Chimchilla (and no, that is not a misspelling!  What else do you call imitation chinchilla?) was purchased years and years ago at the Creative Festival in Toronto.   It almost didn’t get purchased.  I drooled over it pretty well first thing when I got there.  A rather expensive purchase for first thing in the day without first having a look around to see what else there was to drool over.  So later in the day, still on budget, and being absolutely sure that nothing else was as necessary as that imitation fur, which is the softest most wonderful thing I had ever seen, I was back at the same stall, only to find that there was no more chimchilla.  However, the very kind gentleman had apparently taken a gamble that I would be back and had put the remainder of the roll under the table just for me!  How could I possibly not buy whatever was left on the roll?   And so, in fairly short order I made a coat.  (Not all fabrics around here lie around for decades.)  Chimchilla as lining.  (Sorry, I forgot to mention, the pattern is Vogue 7806 

– I’m not even going to check – it is very definitely OOP, but it is the absolute easiest coat that I have ever sewn.  And it is such a loose fit that it couldn’t possibly need alterations for fit.)  Unfortunately, I used a fairly thin wool that I had in stash for the outer layer.  After quite a few years of wear and tear, and a number of trips to the cleaner’s, the coat became rather sad looking.  The fault was with the wool, not the chimchilla.  And so the coat hung in the closet for some years while I tried to sort out what to do.
I looked for replacement wool.  Somehow, spending a fair bit on refurbishing an old coat just didn’t sit right with me.  Well, that, and I was really dragging my feet about it, because ripping apart and remaking just isn’t my favourite thing to do.  In January I finally took the plunge.  I ripped apart the two layers, washed and dried Chimchilla.  It looked absolutely new.  Even the bits around the edges that had looked a bit worn, popped back into shape.  See, part of the feet dragging was the fear that this remake was not a matter of simply sewing up a new outer layer and sewing it to the existing chimchilla lining, but that I would have to do something about hiding the worn edges.  (Sometimes it really does not pay to overthink things – making mountains out of molehills and all that – because in my mind I had turned this into some sort of impossible project, when in fact it was not that at all.)  So - lining ready to go, but there was still the issue of what to use for an outer layer.  First place to look, before this turned into yet another marathon of “Oh – there’s nothing out there that could possibly work!”, was fabric at home.  And lo and behold – a beautiful piece of velveteen purchased from Distinctive Sewing Supplies many moons ago.  I had originally thought to make it into pants, but on second thought decided that it was too heavy for pants, and there it lay – enough for pants – not quite enough for anything else.  Problem solved – add a piece of black upholstery velvet for a back yoke – and we have enough fabric for a short coat.

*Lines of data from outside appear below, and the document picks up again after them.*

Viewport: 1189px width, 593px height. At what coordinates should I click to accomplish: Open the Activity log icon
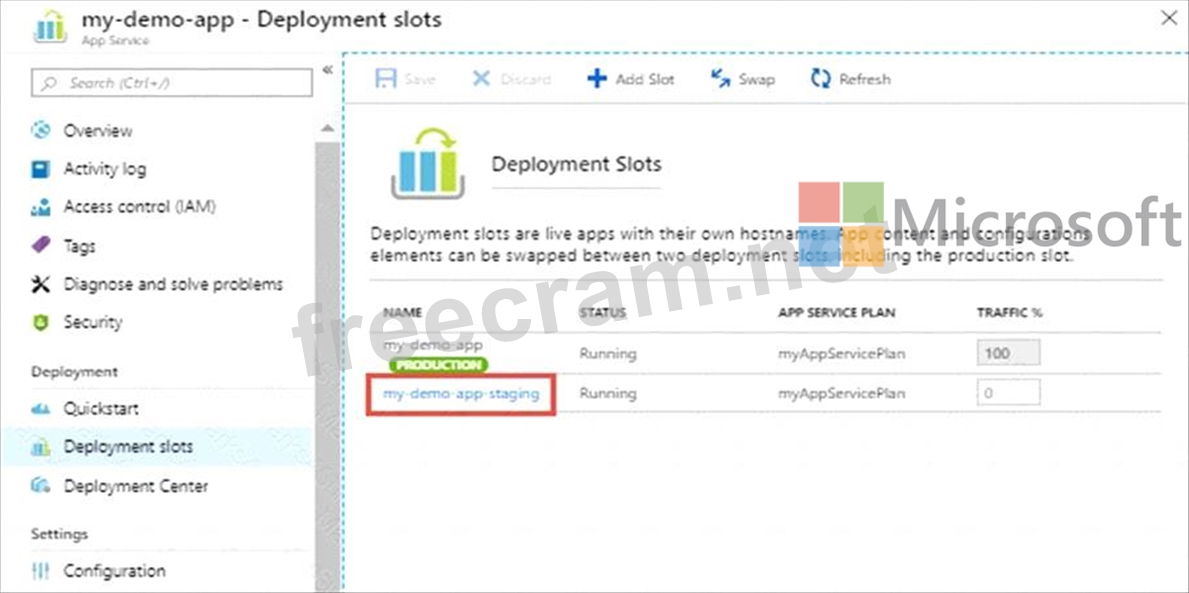41,169
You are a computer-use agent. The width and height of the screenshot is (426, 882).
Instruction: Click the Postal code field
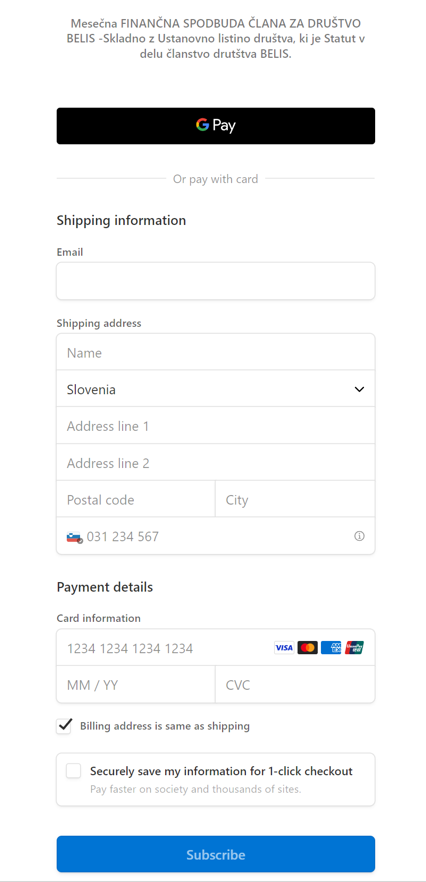(x=136, y=500)
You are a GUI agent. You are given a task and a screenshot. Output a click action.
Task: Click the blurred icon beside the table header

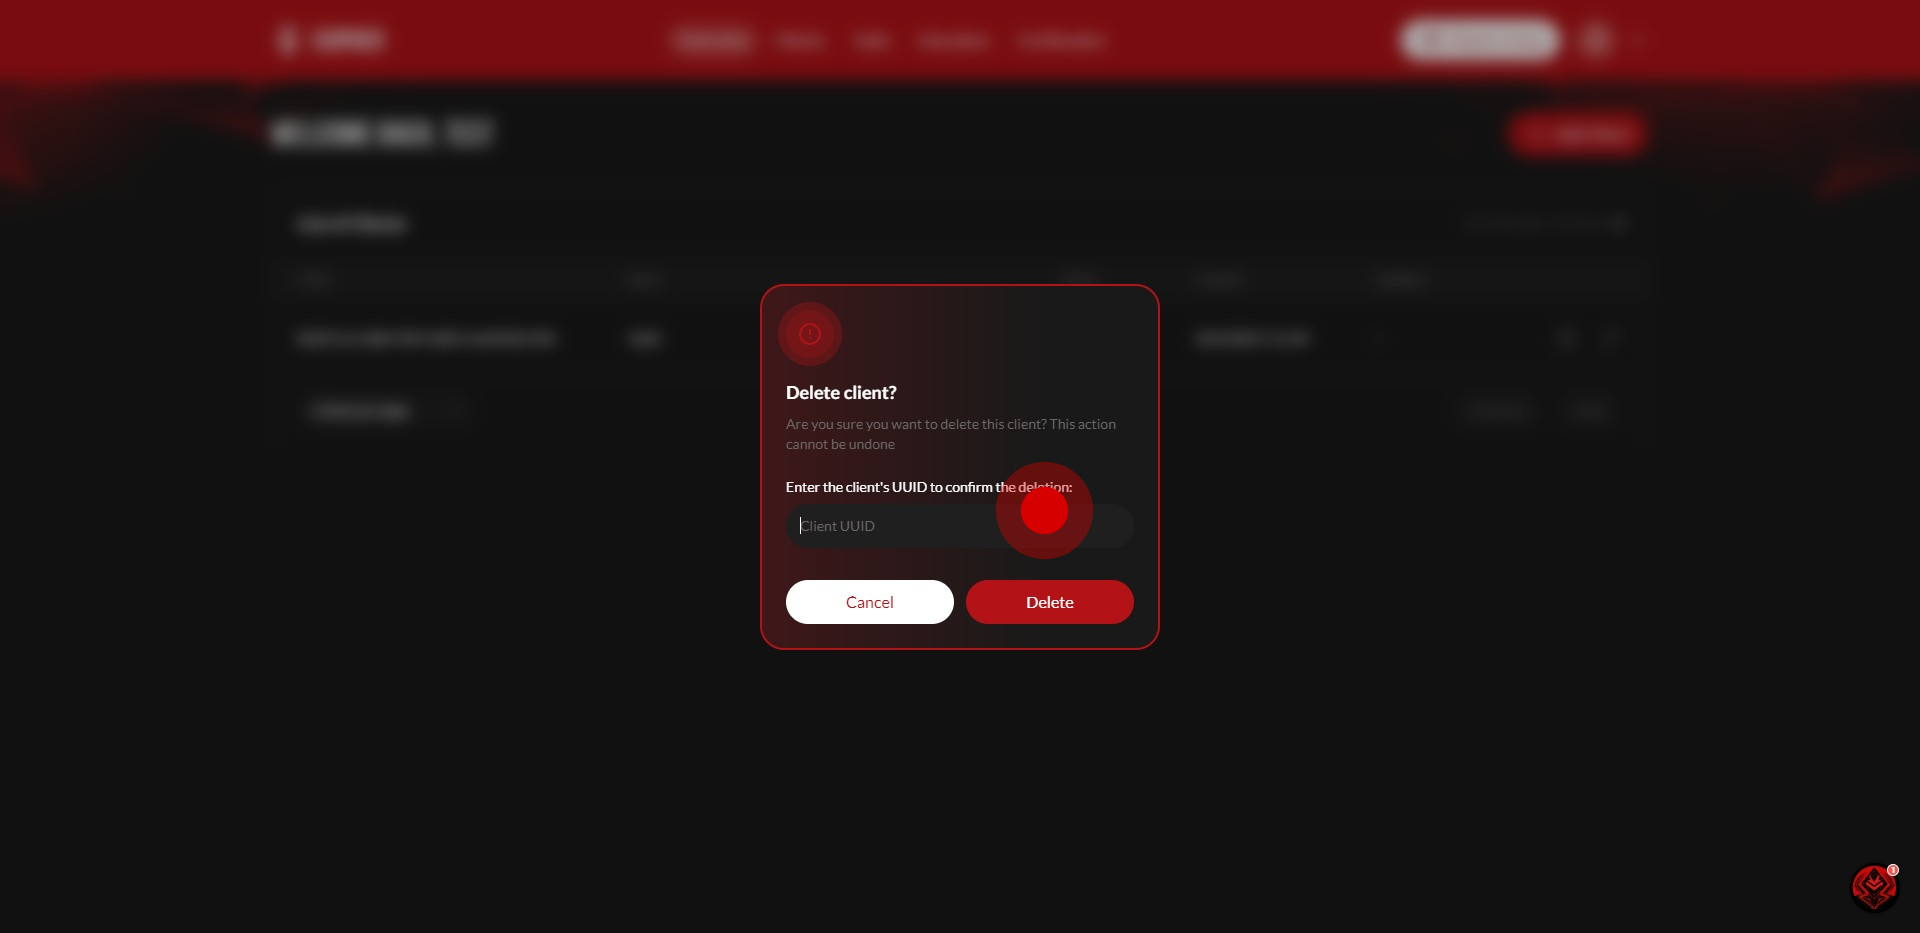pyautogui.click(x=1617, y=222)
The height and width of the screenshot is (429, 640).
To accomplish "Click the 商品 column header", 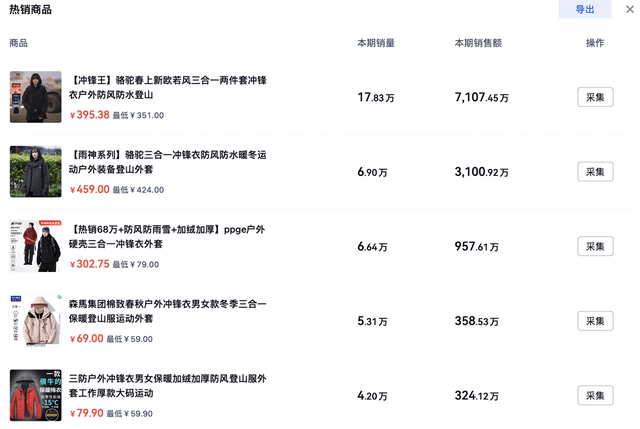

You know that I couldn’t just leave it at that.   I absolutely had to make things a little more complicated.  And despite the fact that chimchilla is quite warm – I wanted a really, really warm coat.  Underline the velveteen in wool!  Brilliant idea.  And just because this somehow had turned into a “save the planet” project, and I was feeling quite awful about having to throw away a very, very worn old wool blanket that was far too thin for any use, the blanket became the underlining.  And since it was so thin, and wanting to droop, I “quilted” all the pieces.

Now nothing will shift inside.  Oh, and of course, with very thick seams now not wanting to behave, there was a fair bit of catch stitching that had to happen.

After all this ado, I really wonder why I managed to drag this out for sooooo long.  This coat has already seen a lot of wear.  It is incredibly warm, even though, perhaps not the most “practical” of coats, because it doesn’t button up “properly”.  I used up “stuff” that had been lying around for far too long.  (Just don’t spread the secret that I’m wearing an ancient wool blanket!)